Egal ob absichtlich oder falsch geleitet – die Fahrzeuge gehören da nicht hin. Entsprechend hoch soll der Kontrolldruck gehalten werden, müssen Zustand der Fahrzeuge, ihre Geschwindigkeit und die Durchfahrtsberechtigung jeden Tag aufs Neue gecheckt werden. Vor den Sommerferien in Nordrhein-Westfalen wurden zusätzlich zu den täglichen Einsätzen der Lüdenscheider Polizei zehn Wochen lang Schwerpunktkontrollen durchgeführt. Dabei waren immer wieder Polizeikräfte aus der Umgebung – zum Beispiel die Hundertschaften aus Dortmund und Wuppertal – im Einsatz.

„Dem Verkehrsdienst kommt dabei eine besondere Aufgabe zu. Er ist für die technische Überwachung des Güterverkehrs, aber auch für die von Schulbussen, Gefahrguttransportern und Krädern zuständig“, unterstreicht Polizeihauptkommissar Kibbert. Fast täglich legen Erik Blume und seine 16 Kolleginnen und Kollegen Fahrzeuge, allen voran Klein-Lkws, aufgrund technischer Mängel still. Seit Beginn der Kontrollen im Dezember 2021 waren es bis Anfang Mai schon mehr als 140. Teilweise befinden sie sich in einem völlig desolaten technischen Zustand. Damit stellen die Lkws und Transporter, die häufig aus Osteuropa stammen, nicht nur für ihre Fahrer und Mitreisenden eine Gefahr dar. Das gilt auch für die bewohnten Gebiete, Kindergärten und Schulen, an denen sie sich vorbeizwängen.

▶ [Aufgabenstellung a]
Beantworte anhand des Textes über die Polizeikontrollen diese Fragen:
(i) Wie viele Wochen lang wurden vor den Sommerferien in Nordrhein-Westfalen Schwerpunktkontrollen durchgeführt?
(ii) Wie viele Kolleginnen und Kollegen hat Erik Blume?
(iii) In welchem Monat und Jahr begannen die Kontrollen?
Der Text und die Datensätze stammen aus unterschiedlichen Quellen.

▶ [Bereitgestelltes Material]

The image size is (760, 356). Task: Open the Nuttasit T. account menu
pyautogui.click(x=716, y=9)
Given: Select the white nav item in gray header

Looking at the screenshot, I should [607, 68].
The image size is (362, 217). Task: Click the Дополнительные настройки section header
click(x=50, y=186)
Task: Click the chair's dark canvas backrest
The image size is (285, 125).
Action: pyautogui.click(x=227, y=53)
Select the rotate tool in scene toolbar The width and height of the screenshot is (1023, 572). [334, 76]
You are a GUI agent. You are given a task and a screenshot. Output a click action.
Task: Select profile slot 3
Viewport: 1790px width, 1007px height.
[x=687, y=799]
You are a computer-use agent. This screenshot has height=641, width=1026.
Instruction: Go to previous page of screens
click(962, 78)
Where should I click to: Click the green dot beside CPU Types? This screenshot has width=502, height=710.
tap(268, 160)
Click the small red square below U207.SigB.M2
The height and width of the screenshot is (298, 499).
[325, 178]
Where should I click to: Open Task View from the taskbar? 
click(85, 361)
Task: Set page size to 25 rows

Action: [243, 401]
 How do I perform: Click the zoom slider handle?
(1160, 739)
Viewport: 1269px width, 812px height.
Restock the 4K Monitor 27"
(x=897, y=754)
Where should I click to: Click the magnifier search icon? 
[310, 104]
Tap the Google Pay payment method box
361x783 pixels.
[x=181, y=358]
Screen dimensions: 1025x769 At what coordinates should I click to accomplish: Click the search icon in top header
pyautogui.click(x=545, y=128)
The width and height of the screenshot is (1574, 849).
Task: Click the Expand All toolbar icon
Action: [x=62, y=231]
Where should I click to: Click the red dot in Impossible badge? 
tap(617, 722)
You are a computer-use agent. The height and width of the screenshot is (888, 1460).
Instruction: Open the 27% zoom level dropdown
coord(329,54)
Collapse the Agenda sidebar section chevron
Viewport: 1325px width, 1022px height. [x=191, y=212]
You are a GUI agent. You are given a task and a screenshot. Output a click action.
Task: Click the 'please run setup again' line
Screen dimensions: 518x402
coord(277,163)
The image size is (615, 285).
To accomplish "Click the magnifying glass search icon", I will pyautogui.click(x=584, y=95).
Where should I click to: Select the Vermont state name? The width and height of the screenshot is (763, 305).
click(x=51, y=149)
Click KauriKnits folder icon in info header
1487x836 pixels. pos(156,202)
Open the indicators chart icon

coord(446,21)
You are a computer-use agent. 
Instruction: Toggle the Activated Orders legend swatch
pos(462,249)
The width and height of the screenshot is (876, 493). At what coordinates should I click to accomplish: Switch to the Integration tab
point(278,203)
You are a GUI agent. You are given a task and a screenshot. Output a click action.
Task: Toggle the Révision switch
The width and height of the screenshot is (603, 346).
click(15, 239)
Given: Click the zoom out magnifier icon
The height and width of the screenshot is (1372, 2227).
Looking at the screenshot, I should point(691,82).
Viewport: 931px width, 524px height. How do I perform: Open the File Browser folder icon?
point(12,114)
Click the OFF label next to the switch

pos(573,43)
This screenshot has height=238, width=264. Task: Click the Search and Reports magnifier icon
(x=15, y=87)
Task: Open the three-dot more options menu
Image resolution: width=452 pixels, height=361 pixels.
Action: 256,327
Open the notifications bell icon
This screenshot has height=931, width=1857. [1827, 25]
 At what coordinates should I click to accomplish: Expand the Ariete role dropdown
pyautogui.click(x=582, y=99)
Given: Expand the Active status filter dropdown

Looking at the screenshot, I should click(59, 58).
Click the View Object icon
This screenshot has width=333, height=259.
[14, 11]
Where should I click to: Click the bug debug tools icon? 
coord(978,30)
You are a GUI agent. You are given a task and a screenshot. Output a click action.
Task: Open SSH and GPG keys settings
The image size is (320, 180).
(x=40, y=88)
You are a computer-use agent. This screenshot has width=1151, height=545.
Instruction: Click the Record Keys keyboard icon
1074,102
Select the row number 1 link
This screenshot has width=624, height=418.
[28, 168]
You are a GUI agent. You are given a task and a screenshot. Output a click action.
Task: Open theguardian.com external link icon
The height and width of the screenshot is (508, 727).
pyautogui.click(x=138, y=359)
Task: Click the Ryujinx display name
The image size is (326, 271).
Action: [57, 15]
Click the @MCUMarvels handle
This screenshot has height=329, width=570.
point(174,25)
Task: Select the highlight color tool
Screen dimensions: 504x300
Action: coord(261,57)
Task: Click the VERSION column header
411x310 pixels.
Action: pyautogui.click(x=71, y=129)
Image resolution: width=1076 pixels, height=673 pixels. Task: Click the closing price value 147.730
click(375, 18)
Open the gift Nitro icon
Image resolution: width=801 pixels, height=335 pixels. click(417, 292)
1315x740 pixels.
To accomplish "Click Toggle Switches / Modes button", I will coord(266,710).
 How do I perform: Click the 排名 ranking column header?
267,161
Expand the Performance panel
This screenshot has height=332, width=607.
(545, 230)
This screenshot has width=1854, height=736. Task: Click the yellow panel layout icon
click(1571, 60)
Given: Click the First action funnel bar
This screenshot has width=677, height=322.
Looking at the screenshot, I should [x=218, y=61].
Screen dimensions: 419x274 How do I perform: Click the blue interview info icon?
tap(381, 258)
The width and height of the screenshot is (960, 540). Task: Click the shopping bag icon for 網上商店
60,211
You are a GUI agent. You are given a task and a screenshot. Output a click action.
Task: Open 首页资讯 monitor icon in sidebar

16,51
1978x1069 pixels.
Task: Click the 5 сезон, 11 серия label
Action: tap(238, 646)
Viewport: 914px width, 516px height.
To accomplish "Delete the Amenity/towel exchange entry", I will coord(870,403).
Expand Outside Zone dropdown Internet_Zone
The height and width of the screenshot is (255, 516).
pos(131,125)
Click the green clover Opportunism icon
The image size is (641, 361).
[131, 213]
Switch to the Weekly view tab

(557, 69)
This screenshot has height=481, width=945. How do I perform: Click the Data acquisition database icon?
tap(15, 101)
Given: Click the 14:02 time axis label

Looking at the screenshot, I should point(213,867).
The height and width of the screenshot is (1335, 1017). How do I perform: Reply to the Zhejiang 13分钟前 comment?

▶ [Aufgabenstellung b] Ordne die Zeilen der Datensätze als nummerierte Liste an. Beginne am Anfang der Datensätze und ende mit der Zeile, die „Action: [243, 401]“ enthält. Beide Enden gehören dazu, Leerzeilen werden weggelassen.

▶ [Ergebnis a]
(i) Zehn Wochen lang.
(ii) 16 Kolleginnen und Kollegen.
(iii) Im Dezember 2021.

▶ [Ergebnis b]
1. The image size is (760, 356). Task: Open the Nuttasit T. account menu
2. pyautogui.click(x=716, y=9)
3. Given: Select the white nav item in gray header
4. Looking at the screenshot, I should [607, 68].
5. The image size is (362, 217). Task: Click the Дополнительные настройки section header
6. click(x=50, y=186)
7. Task: Click the chair's dark canvas backrest
8. The image size is (285, 125).
9. Action: pyautogui.click(x=227, y=53)
10. Select the rotate tool in scene toolbar The width and height of the screenshot is (1023, 572). [334, 76]
11. You are a GUI agent. You are given a task and a screenshot. Output a click action.
12. Task: Select profile slot 3
13. Viewport: 1790px width, 1007px height.
14. [x=687, y=799]
15. You are a computer-use agent. This screenshot has height=641, width=1026.
16. Instruction: Go to previous page of screens
17. click(962, 78)
18. Where should I click to: Click the green dot beside CPU Types? This screenshot has width=502, height=710.
19. tap(268, 160)
20. Click the small red square below U207.SigB.M2
21. The height and width of the screenshot is (298, 499).
22. [325, 178]
23. Where should I click to: Open Task View from the taskbar? 
24. click(85, 361)
25. Task: Set page size to 25 rows
26. Action: [243, 401]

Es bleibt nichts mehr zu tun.